I hope this sheds some light over the issue.
We have assigned SA16539 to this vulnerability and set a preliminary release date of the 7th September. We are naturally prepared to push the release date if you require more time to properly fix the vulnerability.
Well, even if the MIME content would, in fact, be image/jpeg, in your little example, that by no means eliminates the possibility of malicious content from an untrusted source.
After all, we've all just went through a number of known issues with various implementation bugs in jpeg decompression libraries being exploitable through a hand-crafted image file causing buffer overflows during decoding.
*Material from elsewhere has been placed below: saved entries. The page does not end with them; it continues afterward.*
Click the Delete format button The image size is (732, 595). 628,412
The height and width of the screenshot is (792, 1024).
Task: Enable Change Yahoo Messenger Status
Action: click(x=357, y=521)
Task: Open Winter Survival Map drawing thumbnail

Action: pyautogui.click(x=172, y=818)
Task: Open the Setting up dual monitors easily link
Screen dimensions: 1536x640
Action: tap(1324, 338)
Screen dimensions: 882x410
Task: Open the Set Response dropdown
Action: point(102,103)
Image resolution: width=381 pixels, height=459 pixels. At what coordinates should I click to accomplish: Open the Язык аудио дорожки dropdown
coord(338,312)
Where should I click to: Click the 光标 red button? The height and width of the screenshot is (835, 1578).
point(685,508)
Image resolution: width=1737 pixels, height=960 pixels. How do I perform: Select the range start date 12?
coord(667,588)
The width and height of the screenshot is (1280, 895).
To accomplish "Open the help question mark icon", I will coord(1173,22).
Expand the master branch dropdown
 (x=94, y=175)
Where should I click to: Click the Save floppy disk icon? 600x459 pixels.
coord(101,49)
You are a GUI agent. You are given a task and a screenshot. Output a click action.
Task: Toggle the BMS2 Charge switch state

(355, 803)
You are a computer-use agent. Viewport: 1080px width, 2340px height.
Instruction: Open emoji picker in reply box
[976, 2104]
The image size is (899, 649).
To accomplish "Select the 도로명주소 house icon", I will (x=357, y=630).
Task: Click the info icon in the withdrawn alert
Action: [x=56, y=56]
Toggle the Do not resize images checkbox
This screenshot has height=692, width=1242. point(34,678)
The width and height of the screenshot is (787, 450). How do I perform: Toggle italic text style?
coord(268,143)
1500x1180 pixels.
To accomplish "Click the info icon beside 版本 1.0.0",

If you have a mail from an untrusted source, and you explicitly instruct the browser to open an attachment, and the attachment contains malicious content, then this really falls under the "Doctor, it hurts when I do this/Well, don't do that, then" category.
The only thing I'm going to do is show the attachment's given MIME content-type. When the state of computer science advances to the point where it becomes algorithmically possible to deterministically evaluate the maliciousness level of arbitrary content, then appropriate enhancements would of course be put in place. But, unless you know something that I don't, this is far from the current state of contemporary technology to evaluate. So, in the meantime, giving the attachment's MIME content type is the only thing that I can do.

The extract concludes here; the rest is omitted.